* _Description of the task_:
Output should begin at the line holding "Go to Discover" and end at the last line of the entries; print those lines verbatim and no others.

* _Collected data_:
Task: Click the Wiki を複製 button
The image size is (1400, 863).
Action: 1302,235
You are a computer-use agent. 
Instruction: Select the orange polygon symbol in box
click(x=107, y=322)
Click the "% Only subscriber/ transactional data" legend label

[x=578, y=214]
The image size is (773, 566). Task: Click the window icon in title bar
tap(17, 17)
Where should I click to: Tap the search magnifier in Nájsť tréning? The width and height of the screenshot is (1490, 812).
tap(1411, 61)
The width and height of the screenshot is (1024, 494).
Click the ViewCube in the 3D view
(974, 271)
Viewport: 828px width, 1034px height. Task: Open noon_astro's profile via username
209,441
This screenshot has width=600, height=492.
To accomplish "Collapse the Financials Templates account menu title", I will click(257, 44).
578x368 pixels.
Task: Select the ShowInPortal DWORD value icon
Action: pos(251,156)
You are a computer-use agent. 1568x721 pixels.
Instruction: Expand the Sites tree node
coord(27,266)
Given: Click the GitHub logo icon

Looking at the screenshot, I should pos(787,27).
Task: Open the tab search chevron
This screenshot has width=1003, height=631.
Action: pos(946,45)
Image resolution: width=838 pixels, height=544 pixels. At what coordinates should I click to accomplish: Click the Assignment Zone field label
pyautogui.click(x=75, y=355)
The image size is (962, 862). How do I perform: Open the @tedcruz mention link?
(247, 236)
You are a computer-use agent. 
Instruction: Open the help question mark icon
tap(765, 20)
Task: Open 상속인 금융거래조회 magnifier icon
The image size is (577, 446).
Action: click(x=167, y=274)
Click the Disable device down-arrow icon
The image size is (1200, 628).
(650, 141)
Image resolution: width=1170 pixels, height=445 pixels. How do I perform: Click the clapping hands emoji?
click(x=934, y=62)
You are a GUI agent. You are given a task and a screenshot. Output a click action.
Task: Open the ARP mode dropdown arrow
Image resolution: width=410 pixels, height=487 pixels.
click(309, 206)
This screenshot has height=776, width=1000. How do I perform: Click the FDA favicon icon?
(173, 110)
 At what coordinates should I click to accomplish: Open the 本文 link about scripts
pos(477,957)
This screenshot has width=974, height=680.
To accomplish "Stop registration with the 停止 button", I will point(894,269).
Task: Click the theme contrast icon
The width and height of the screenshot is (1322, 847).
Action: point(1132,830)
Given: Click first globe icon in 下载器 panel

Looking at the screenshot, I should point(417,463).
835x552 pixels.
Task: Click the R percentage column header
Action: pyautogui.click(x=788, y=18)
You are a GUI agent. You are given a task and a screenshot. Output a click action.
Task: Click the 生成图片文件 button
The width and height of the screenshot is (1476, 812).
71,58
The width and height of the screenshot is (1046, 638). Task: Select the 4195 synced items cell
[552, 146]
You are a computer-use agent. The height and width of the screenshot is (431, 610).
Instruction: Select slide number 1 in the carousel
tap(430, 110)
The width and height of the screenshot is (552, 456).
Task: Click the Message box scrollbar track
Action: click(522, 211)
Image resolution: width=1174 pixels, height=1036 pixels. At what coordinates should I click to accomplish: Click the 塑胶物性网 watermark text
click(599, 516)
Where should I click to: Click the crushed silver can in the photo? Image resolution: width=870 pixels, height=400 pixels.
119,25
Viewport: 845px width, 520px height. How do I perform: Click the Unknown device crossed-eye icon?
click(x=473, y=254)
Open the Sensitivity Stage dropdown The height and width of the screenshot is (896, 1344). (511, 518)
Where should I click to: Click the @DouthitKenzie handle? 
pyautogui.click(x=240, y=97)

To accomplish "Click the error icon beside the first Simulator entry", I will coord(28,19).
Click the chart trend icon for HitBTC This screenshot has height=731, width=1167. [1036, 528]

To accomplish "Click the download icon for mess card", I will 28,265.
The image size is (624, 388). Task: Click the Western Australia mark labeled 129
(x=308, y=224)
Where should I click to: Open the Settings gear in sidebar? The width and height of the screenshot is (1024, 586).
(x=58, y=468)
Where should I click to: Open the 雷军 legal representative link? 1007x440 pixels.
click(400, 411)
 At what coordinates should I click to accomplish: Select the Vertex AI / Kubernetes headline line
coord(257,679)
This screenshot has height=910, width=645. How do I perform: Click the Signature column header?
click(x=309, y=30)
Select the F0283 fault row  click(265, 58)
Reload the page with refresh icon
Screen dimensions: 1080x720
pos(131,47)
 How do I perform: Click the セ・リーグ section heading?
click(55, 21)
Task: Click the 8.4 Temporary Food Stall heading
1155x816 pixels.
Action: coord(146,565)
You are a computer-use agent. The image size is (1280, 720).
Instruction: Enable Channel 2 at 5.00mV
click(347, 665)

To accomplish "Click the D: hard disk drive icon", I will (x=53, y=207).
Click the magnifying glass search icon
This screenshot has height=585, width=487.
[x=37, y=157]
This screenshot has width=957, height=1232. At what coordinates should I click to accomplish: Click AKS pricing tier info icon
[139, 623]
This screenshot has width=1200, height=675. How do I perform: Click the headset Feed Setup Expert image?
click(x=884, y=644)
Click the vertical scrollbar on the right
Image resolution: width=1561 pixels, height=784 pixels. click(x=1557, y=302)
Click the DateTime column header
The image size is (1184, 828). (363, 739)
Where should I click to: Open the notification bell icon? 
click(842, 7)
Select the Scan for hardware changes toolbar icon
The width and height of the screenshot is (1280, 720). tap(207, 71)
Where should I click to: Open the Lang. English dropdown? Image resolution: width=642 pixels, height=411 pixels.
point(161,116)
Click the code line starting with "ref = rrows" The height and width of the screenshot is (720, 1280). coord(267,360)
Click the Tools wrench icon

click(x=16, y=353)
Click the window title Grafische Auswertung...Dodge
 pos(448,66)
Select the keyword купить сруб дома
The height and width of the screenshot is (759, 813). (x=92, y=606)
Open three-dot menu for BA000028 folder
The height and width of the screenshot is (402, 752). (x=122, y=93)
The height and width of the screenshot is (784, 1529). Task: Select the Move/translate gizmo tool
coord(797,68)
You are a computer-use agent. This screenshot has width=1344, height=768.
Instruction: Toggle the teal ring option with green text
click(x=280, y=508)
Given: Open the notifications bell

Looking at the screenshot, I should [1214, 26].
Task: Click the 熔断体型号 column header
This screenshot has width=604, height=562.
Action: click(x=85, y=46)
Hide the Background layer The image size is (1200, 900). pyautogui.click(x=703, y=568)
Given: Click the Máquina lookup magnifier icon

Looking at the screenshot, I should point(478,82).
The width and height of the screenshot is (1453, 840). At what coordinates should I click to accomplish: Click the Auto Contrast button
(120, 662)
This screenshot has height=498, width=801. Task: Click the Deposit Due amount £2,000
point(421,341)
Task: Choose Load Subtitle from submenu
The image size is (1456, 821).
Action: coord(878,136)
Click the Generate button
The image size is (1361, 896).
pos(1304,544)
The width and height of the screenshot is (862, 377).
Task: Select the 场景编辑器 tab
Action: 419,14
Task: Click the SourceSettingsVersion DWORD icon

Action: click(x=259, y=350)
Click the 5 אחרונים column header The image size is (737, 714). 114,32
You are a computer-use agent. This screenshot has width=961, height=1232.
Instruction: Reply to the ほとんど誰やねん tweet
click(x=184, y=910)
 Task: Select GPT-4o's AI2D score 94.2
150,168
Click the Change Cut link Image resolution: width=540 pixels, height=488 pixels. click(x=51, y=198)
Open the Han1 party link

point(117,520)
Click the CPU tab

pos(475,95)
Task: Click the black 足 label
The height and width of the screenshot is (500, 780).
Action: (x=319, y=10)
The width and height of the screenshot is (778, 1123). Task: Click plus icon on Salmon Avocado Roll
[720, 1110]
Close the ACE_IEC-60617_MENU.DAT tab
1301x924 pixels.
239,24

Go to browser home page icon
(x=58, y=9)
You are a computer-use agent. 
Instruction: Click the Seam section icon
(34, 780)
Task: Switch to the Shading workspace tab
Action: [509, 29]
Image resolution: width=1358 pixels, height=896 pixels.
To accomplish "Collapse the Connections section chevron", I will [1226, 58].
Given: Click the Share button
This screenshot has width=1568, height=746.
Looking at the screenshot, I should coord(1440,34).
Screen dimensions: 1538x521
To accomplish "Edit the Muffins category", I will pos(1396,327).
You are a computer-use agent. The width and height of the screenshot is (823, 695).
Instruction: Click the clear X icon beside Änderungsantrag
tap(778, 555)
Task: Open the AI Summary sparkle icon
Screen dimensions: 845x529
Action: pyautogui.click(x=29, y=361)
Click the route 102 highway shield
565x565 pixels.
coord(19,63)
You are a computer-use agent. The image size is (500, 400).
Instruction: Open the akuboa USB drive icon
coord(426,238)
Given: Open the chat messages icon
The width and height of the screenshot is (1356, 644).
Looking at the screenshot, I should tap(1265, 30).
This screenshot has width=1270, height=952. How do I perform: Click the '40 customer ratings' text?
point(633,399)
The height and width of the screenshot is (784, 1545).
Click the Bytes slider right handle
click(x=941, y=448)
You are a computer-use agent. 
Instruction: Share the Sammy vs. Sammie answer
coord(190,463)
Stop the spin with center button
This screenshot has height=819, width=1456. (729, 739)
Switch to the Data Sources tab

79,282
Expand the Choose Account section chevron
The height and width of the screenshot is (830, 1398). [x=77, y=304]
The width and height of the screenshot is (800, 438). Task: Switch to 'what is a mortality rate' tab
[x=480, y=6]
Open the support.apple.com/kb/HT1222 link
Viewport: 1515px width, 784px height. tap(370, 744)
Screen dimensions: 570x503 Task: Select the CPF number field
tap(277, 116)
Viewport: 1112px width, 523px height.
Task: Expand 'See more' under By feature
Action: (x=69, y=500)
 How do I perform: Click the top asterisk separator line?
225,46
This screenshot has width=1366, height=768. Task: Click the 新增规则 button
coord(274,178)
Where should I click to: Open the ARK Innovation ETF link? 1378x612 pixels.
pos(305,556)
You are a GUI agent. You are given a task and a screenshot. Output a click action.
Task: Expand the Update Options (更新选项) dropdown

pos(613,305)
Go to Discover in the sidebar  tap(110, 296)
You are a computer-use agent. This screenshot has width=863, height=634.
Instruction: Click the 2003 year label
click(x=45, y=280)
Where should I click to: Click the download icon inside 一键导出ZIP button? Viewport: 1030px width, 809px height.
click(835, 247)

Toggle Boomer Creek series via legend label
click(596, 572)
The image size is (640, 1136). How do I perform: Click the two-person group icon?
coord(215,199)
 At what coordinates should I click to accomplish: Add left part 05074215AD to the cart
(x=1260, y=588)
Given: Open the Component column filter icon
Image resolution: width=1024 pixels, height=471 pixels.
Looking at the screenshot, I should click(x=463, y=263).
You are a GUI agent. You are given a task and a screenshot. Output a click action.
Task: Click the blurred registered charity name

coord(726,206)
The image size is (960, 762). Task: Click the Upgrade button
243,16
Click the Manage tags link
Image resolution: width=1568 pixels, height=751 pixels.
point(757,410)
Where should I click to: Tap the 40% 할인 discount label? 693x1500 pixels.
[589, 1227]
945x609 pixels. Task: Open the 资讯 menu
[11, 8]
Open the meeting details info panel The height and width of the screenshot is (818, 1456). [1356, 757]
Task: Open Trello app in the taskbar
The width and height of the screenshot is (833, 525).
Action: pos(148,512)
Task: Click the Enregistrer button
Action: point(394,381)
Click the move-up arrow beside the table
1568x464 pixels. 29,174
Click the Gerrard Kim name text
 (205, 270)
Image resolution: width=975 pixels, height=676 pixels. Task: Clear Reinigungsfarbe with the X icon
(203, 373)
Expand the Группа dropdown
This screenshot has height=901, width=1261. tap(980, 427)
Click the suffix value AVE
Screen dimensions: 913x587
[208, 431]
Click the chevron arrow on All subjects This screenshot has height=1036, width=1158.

* _Result for this exercise_:
Go to Discover in the sidebar  tap(110, 296)
You are a computer-use agent. This screenshot has width=863, height=634.
Instruction: Click the 2003 year label
click(x=45, y=280)
Where should I click to: Click the download icon inside 一键导出ZIP button? Viewport: 1030px width, 809px height.
click(835, 247)

Toggle Boomer Creek series via legend label
click(596, 572)
The image size is (640, 1136). How do I perform: Click the two-person group icon?
coord(215,199)
 At what coordinates should I click to accomplish: Add left part 05074215AD to the cart
(x=1260, y=588)
Given: Open the Component column filter icon
Image resolution: width=1024 pixels, height=471 pixels.
Looking at the screenshot, I should click(x=463, y=263).
You are a GUI agent. You are given a task and a screenshot. Output a click action.
Task: Click the blurred registered charity name

coord(726,206)
The image size is (960, 762). Task: Click the Upgrade button
243,16
Click the Manage tags link
Image resolution: width=1568 pixels, height=751 pixels.
point(757,410)
Where should I click to: Tap the 40% 할인 discount label? 693x1500 pixels.
[589, 1227]
945x609 pixels. Task: Open the 资讯 menu
[11, 8]
Open the meeting details info panel The height and width of the screenshot is (818, 1456). [1356, 757]
Task: Open Trello app in the taskbar
The width and height of the screenshot is (833, 525).
Action: pos(148,512)
Task: Click the Enregistrer button
Action: point(394,381)
Click the move-up arrow beside the table
1568x464 pixels. 29,174
Click the Gerrard Kim name text
 (205, 270)
Image resolution: width=975 pixels, height=676 pixels. Task: Clear Reinigungsfarbe with the X icon
(203, 373)
Expand the Группа dropdown
This screenshot has height=901, width=1261. tap(980, 427)
Click the suffix value AVE
Screen dimensions: 913x587
[208, 431]
Click the chevron arrow on All subjects This screenshot has height=1036, width=1158.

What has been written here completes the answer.